To solve this problem, we need to analyze the motion of the two drops of paint released from the window of the bus. 1. **Identify the heights of the drops:** - The height of the window is 0.5 m. - The lowest point of the window is 2 m from the ground. - Therefore, the highest point of the window is \(2 m + 0.5 m = 2.5 m\). 2. **Determine the time taken for each drop to hit the ground:** - The drop from the highest point (2.5 m) and the drop from the lowest point (2 m) will fall under the influence of gravity. - The time taken for an object to fall from a height \(h\) is given by the formula: \[ t = \sqrt{\frac{2h}{g}} \] where \(g \approx 9.81 \, \text{m/s}^2\). - For the drop from the highest point (2.5 m): \[ t_1 = \sqrt{\frac{2 \times 2.5}{9.81}} = \sqrt{\frac{5}{9.81}} \approx \sqrt{0.510} \approx 0.714 \, \text{s} \] - For the drop from the lowest point (2 m): \[ t_2 = \sqrt{\frac{2 \times 2}{9.81}} = \sqrt{\frac{4}{9.81}} \approx \sqrt{0.408} \approx 0.639 \, \text{s} \] 3. **Calculate the horizontal distance traveled by the bus:** - Let \(v\) be the velocity of the bus. - The horizontal distance traveled by the bus while the drops are falling is given by: \[ d = v \cdot t \] - The distance between the two drops on the ground is given as 1 m.

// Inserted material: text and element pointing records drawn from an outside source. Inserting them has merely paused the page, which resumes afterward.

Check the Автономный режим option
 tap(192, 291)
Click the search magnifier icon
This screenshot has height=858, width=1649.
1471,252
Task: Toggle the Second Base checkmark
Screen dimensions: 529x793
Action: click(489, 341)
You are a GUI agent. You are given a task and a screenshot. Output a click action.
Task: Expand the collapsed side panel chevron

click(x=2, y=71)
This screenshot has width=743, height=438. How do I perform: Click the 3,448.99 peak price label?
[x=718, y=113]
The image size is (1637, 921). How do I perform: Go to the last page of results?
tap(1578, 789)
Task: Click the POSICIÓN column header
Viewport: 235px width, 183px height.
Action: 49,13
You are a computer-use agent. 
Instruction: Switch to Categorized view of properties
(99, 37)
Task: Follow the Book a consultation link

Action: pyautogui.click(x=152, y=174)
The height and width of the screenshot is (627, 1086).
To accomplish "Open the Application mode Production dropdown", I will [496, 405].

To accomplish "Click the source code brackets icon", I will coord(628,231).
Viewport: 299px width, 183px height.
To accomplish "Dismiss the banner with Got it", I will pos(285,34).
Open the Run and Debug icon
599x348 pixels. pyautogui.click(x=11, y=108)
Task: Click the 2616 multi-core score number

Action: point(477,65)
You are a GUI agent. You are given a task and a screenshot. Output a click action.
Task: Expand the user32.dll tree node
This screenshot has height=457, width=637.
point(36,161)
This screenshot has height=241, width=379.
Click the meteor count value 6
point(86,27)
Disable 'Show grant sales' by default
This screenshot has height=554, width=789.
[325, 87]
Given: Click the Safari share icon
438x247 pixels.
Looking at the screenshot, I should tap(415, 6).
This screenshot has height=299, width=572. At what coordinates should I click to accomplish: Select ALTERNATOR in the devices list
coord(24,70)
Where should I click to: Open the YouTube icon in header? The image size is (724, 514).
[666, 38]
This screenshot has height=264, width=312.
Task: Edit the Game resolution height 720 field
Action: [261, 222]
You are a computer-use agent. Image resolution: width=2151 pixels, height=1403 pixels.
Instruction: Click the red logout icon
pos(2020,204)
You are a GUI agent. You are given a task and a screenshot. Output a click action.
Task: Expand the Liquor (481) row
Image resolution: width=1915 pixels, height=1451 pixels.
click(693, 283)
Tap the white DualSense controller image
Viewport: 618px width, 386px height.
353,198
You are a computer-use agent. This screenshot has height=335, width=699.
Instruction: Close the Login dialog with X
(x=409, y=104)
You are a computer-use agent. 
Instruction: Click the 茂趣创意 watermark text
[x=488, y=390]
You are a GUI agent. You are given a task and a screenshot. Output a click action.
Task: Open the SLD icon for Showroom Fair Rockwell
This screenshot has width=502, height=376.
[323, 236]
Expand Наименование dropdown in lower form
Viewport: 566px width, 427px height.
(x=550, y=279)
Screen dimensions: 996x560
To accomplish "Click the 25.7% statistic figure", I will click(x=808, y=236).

The horizontal distance traveled by the drop from the highest point is: \[ d_1 = v \cdot t_1 \] and for the drop from the lowest point: \[ d_2 = v \cdot t_2 \] - The distance between the two drops on the ground is: \[ d_1 - d_2 = 1 \, \text{m} \] Substituting the expressions for \(d_1\) and \(d_2\): \[ v \cdot t_1 - v \cdot t_2 = 1 \] Factoring out \(v\): \[ v(t_1 - t_2) = 1 \] Therefore: \[ v = \frac{1}{t_1 - t_2} \] 4. **Calculate \(t_1 - t_2\):** \[ t_1 - t_2 \approx 0.714 \, \text{s} - 0.639 \, \text{s} \approx 0.075 \, \text{s} \] 5. **Calculate the velocity \(v\):** \[ v = \frac{1}{0.075} \approx 13.33 \, \text{m/s} \] Thus, the velocity with which the bus was traveling is approximately **13.33 m/s**.